Chevrolet K5 Blazer-E Concept – zamiast bulgotu V8-ki cisza elektyka
Zestaw do konwersji nazywa się „eCrate” i oferuje go samo General Motors. Zawiera on wszystkie niezbędne elementy do przeróbki na samochód elektryczny. Pokazem możliwości zestawu został właśnie Chevrolet Blazer K5 z 1977 roku, którego gruntownie odnowiono. Odrestaurowana trzydrzwiowa terenówka otrzymała nazwę Chevrolet Blazer K5-E Concept. Oferowany przez GM zestaw eCrate składać się ma z silnika, baterii, inwerterów mocy, okablowania, sterowników a także pomp cieczy do ogrzewania i chłodzenia baterii.
Standardowo kultowy Chevy oferował 6.6-litrową jednostkę V8 na gaźnikach, zapewniającą 175 KM i 393 Nm oraz wspaniałe brzmienie. Mocarną V8-kę zastąpiono pochodzącym z Chevroleta Bolta silnikiem elektrycznym o mocy 200 KM i maksymalnym momencie obrotowym 360 Nm. Za przeniesienie napędu 0dpowiada czterobiegowa skrzynia automatyczna. Pozostawiono natomiast przeniesienie napędu, most, skrzynkę transferową oraz osie.

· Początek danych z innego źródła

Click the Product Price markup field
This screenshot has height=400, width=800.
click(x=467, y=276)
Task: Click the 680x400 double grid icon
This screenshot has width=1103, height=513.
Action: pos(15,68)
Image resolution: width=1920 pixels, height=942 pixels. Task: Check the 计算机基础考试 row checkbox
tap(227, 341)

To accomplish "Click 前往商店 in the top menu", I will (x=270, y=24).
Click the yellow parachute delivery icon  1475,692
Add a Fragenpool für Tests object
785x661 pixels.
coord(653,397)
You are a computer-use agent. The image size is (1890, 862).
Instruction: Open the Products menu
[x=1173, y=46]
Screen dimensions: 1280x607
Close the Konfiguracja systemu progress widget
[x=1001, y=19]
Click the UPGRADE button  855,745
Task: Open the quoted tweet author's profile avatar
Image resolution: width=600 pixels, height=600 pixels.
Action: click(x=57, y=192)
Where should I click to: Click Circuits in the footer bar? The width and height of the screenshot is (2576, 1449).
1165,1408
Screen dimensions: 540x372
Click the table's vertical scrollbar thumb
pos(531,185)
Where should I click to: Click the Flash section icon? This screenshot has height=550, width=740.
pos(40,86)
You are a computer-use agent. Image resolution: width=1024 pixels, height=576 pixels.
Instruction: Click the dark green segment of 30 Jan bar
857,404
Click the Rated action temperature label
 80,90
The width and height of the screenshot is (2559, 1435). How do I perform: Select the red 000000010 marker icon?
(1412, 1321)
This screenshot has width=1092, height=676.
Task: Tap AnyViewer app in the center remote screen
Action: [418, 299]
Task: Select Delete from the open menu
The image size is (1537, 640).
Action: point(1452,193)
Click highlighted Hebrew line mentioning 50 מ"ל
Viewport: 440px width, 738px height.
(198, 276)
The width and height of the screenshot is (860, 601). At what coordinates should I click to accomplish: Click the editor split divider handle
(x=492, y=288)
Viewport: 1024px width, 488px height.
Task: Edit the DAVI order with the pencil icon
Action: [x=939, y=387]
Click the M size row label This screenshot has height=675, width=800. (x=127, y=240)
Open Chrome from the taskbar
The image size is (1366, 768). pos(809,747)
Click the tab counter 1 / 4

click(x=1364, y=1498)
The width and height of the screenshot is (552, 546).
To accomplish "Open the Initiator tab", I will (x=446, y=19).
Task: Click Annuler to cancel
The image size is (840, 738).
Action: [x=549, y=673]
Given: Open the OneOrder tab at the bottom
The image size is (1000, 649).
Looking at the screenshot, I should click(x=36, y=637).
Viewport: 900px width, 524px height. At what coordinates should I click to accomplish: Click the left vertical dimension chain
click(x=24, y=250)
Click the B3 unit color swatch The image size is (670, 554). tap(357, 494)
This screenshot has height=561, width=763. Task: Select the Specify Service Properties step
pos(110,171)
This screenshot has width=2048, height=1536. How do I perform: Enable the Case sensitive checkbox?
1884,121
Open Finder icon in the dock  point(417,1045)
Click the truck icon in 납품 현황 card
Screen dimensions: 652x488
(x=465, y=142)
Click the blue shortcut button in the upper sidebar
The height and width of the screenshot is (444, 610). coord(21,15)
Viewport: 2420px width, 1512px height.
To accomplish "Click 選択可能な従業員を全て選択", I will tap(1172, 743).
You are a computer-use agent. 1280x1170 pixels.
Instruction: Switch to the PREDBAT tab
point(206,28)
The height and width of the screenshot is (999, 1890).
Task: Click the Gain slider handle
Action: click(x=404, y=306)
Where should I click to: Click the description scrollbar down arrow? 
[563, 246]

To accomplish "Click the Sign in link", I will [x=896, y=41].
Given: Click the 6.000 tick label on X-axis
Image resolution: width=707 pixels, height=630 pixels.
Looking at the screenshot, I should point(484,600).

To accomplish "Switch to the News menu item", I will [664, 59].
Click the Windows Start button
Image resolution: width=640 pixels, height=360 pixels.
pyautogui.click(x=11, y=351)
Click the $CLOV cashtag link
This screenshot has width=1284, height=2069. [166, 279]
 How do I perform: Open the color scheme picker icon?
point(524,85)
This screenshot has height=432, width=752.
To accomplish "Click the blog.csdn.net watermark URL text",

Zestaw eCrate – co warto o nim wiedzieć?
Zamiast układu paliwowego i zbiornika paliwa mamy do czynienia z zestawem baterii o pojemności 60 kWh. Zamontowano go na skrzyni, co niestety odbiło się negatywnie na możliwościach ładunkowych Blazera. Szkoda, że akumulatorów nie schowano w bardziej subtelny sposób. Producent nie podał jednak zasięgu auta. Z elektrycznego Bolta przejęto również system nagrzewania układu napędowego oraz funkcję rekuperacji energii.
Wprowadzono również parę innych zdobyczy XXI wieku, m.in. w postaci elektrycznego wspomagania układu kierowniczego oraz elektrycznej pompy hamulcowej. Pojawiły się też nowe zegary ze specjalnym wskaźnikiem poziomu naładowania akumulatora.
Chevrolet Blazer K5-E Concept jest kolejnym dowodem na to, że hasło „zrób z klasyka elektryka” jest wciąż bardzo modne. Ciekawe, na ile Chevrolet wyceni zestaw eCrate dla Blazera.